When it is hot out, a tall glass of Agua fresca can hit the spot, especially when it has been so, so hot in San Miguel de Allende. Aguas Frescas can be found in large glass containers in the markets all over Mexico. This light and refreshing drink comes in a variety of flavors: milk-looking guava, deep garnet red jamaica, bright red watermelon, cantaloupe, mango, vibrant yellow pineapple, orangey-brown tamarind, pale-green lime, creamy rice, seeds...
I was in the market the other day and came across a whole box of jamaica blossoms. Jamaica has a dusty, somewhat tart cranberry taste. It is made from the so called flowers of a smaller plant of the Hibiscus family. It's sold as "flor de jamaica", flower of the jamaica, but it is actually the flower's calyces (the coverings of the flower buds).
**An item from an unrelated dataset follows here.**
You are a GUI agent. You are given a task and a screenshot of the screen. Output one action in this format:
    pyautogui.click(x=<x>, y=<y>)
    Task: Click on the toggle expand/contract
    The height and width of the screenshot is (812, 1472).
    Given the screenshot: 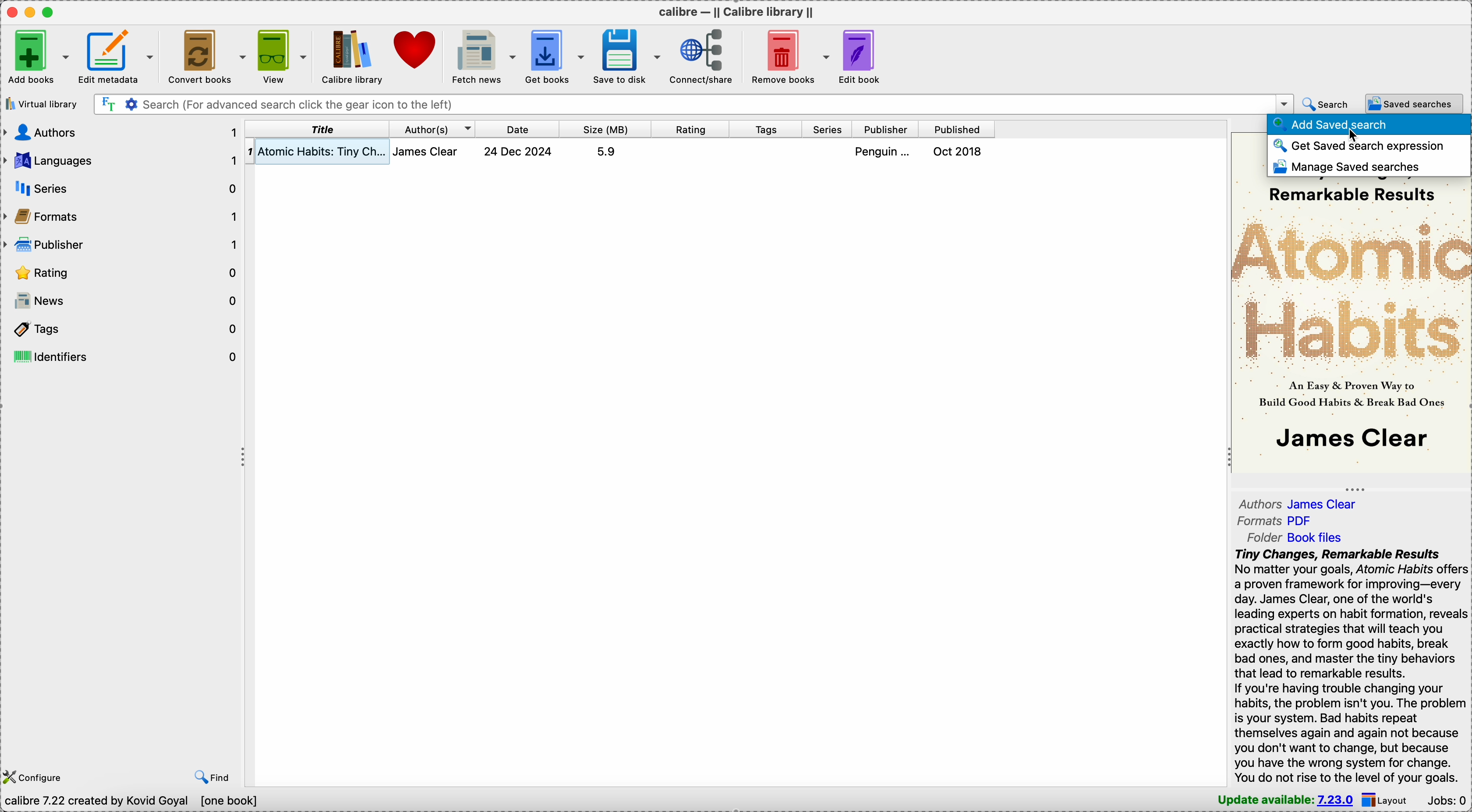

I have even used them in some of my more exotic quesadillas.
A refreshing pitcher of Agua de Jamaica.
2 - 3 cups fruit, finely chopped
(very important that the fruit be very ripe and sweet)2 tablespoons fresh lime juice, or to taste
4 cups water
4 cups water
1/3 cup sugar, or to taste (some prefer to substitute honey)
Puree the fruit in the blender with a ½ cup of the water. Strain into a glass jar or pitcher. Add remaining water, lime juice and sugar. Stir well to dissolve the sugar. Chill before serving. Garnish with chopped fruit.
** With the Jamaica or Tamarind, boil in the water with the sugar for 5 minutes, let cool and then drain thru a sieve. Add lime. Chill before serving. (Use jamaica flower for another use, a filling in a quesadilla)
** For a different twist, add a few large orange peels to the jamaica when boiling. Jamaica is high in vitamin C & is a diuretic. It is acidic, so only store it in a glass or plastic container.
** Add tequila, rum or white wine to the aguas fresca for a refreshing summertime cocktail.
Rick Bayless has a recipe for Agua Fresca de Jamaica with red wine and Cointrea, a special kind of Sangria.